[TEXT PASSAGE Boundary: Start]
Eye-roll inducing as this was, my personal bugbear of misinformation I simply cannot wait to hear is different. I tell myself I have to go there to prevent students from getting it wrong in their exams, but in truth there’s a bit of me that cannot resist it for my own torture. When working on the literature, I always ask every GCSE candidate what they think the term juxtaposition means. Almost without exception, students will tell me that the word means “contrast”. On an exceptionally good day, they will tell me that it means “putting things next to each other in order to create a contrast”. In actual fact, it means “putting things next to each other” and this may be done in order to highlight a contrast.

While I hate to be a massive Latin bore, I’m afraid this is yet another case where a simple knowledge of the Latin roots of words can help. To juxtapose has its origins in the Latin words iuxta (which means “next to”) and iungo (“to join”, also notable in derivatives such as join, conjunction, conjugation, conjugal) alongside the Latin word positus (“place” or “position”). It quite literally means “a placing next to”: there is no mention of the notion of contrast in the original etymological meaning of the word. The frequency with which the technique is used to highlight a contrast means that it is arguably justifiable to include this in the definition, but the etymological roots of the word really must be prioritised. Fundamentally, juxtaposition is placing a word or phrase next to another word or phrase, often but not exclusively to highlight a contrast.
[TEXT PASSAGE Boundary: End]
[GIVEN INFORMATION Boundary: Start]
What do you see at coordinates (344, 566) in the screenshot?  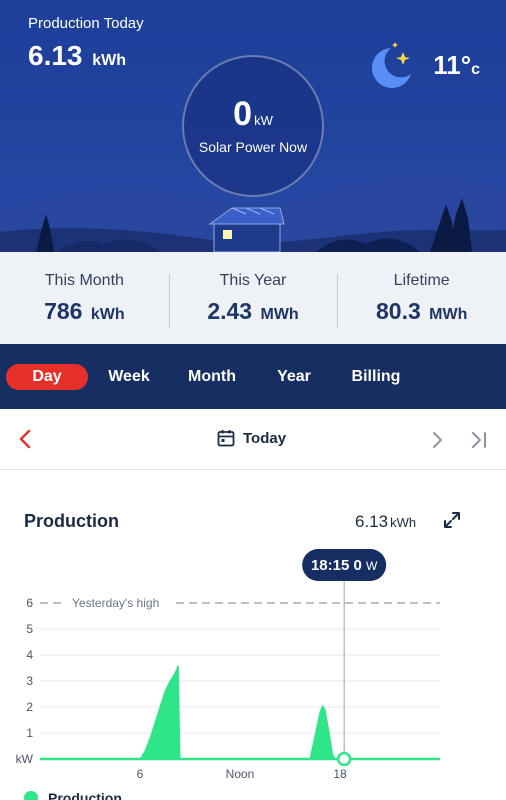 I see `cursor-tooltip-text: 18:15 0 W` at bounding box center [344, 566].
[GIVEN INFORMATION Boundary: End]
Return the entire passage on the meaning of juxtaposition word for word.

§ **EXERCISE RESULT**:
Eye-roll inducing as this was, my personal bugbear of misinformation I simply cannot wait to hear is different. I tell myself I have to go there to prevent students from getting it wrong in their exams, but in truth there’s a bit of me that cannot resist it for my own torture. When working on the literature, I always ask every GCSE candidate what they think the term juxtaposition means. Almost without exception, students will tell me that the word means “contrast”. On an exceptionally good day, they will tell me that it means “putting things next to each other in order to create a contrast”. In actual fact, it means “putting things next to each other” and this may be done in order to highlight a contrast.

While I hate to be a massive Latin bore, I’m afraid this is yet another case where a simple knowledge of the Latin roots of words can help. To juxtapose has its origins in the Latin words iuxta (which means “next to”) and iungo (“to join”, also notable in derivatives such as join, conjunction, conjugation, conjugal) alongside the Latin word positus (“place” or “position”). It quite literally means “a placing next to”: there is no mention of the notion of contrast in the original etymological meaning of the word. The frequency with which the technique is used to highlight a contrast means that it is arguably justifiable to include this in the definition, but the etymological roots of the word really must be prioritised. Fundamentally, juxtaposition is placing a word or phrase next to another word or phrase, often but not exclusively to highlight a contrast.